Denote by $\text {Diff}^{c}_{0}$ the connected component of the identity of the group of the compactly supported diffeomorphisms of ${\mathscr{M}}$.

Theorem 5.1 (C ⁰-approximate controllability in the group of diffeomorphisms)

Let $\hat P \in \text {Diff}^{c}_{0}({\mathscr{M}})$. Let $C^{\infty }$-smooth vector fields f_j(x), j = 1, … , r, meet Assumptions 1 and 3. Then for each $K \subset {\mathscr{M}}$ and each ε > 0 there exists a control u(t) = (u₁(t), … , u_r(t)), t ∈ [0, T], such that for the corresponding flow

$$ P_{t}= {\overset{\longrightarrow}{\exp}{\int}_{0}^{t}} \left( \sum\limits_{j=1}^{r} f_{j}(x)u_{j}(\tau)\right)d\tau , \ x \in \mathcal{M} $$

(19)

generated by system (9), the diffeomorphism P_T ε-approximates $\hat P$ in C⁰ on K: $\left \|\hat P-P_{T}\right \|_{0,K} < \varepsilon . $

Proof

Join the identity I with $\hat P$ by a curve $t \mapsto \hat P_{t}(x), \ t \in [0,T]$ in $\text {Diff}^{c}_{0}({\mathscr{M}})$. Without loss of generality we may assume that $(t,x) \mapsto \hat P_{t}(x)$ is C¹-smooth.
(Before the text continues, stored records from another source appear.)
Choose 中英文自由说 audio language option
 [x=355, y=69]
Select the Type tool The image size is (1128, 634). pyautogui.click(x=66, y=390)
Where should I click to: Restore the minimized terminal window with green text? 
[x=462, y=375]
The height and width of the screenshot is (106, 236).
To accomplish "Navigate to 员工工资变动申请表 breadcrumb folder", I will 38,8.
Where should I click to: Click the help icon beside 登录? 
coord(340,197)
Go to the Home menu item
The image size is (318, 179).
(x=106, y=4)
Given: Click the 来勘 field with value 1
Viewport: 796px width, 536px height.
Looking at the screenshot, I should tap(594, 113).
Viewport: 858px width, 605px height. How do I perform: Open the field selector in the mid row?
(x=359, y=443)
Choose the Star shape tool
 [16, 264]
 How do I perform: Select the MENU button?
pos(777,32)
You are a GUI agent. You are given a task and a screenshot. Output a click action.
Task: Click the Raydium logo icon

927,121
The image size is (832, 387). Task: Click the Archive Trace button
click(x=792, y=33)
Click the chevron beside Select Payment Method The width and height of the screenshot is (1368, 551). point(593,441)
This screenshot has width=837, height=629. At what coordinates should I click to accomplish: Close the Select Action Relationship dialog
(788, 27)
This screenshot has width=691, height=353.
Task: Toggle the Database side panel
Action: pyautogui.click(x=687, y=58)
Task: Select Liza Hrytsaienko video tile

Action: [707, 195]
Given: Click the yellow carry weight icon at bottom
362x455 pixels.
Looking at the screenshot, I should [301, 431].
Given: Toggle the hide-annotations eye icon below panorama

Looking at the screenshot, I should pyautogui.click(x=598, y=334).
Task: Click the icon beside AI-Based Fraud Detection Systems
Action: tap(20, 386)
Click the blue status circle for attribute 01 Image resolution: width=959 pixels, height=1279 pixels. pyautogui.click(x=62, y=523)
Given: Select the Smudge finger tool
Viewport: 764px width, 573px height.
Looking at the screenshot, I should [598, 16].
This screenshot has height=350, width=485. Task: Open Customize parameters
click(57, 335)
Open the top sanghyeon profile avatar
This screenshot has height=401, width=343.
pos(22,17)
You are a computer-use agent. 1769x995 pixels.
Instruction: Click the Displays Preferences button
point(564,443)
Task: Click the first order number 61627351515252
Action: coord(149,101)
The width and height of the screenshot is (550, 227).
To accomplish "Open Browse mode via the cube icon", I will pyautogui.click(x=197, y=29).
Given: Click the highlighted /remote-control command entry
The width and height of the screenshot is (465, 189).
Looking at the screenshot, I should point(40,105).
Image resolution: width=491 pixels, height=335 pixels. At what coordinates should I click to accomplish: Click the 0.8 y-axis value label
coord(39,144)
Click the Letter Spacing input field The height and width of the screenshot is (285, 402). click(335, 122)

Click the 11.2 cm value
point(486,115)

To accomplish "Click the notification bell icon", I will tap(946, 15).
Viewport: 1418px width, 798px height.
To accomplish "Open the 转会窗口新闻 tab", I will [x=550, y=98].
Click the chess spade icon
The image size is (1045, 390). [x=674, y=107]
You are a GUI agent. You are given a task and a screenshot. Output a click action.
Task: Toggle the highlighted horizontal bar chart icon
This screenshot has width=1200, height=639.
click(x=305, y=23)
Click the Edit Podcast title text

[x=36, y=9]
The curve $t \mapsto \hat P_{t}(x)$ can be represented as a flow $\hat P_{t}={\overset {\longrightarrow }{\exp }{\int \limits }_{0}^{t}} Y_{\tau } d\tau $, generated by a non autonomous vector field Y_t, which is continuous in t; one can take $Y_{t}(x)=(P_{t})^{-1}_{*} \frac {dP_{t}}{dt}(x)$.

Denote by K_t, t ∈ [0, T] the images of a compact set K under the flow $\hat P_{t}$. As far as for each t ∈ [0, T] condition (18 holds for the vector fields Y_t and control system (9), then one can apply Theorem 4.3 of [4] to the vector field Y_t, the diffeotopy K_t, t ∈ [0, T] and system (9). According to this Theorem for each ε > 0 there exists a control u(t) = (u₁(t), … , u_r(t)), t ∈ [0, T] such that for the flow (19)

$$ \underset{x \in K}{\sup}\left\|\hat P(x) -P_{T}(x) \right\|_{0,K} < \varepsilon .$$

□

The approximation result, we have just proved, can be extended from diffeomorphisms of ${\mathscr{M}}$ to a broader class of continuous maps $\varphi :{\mathscr{M}} \to \mathcal {C}$.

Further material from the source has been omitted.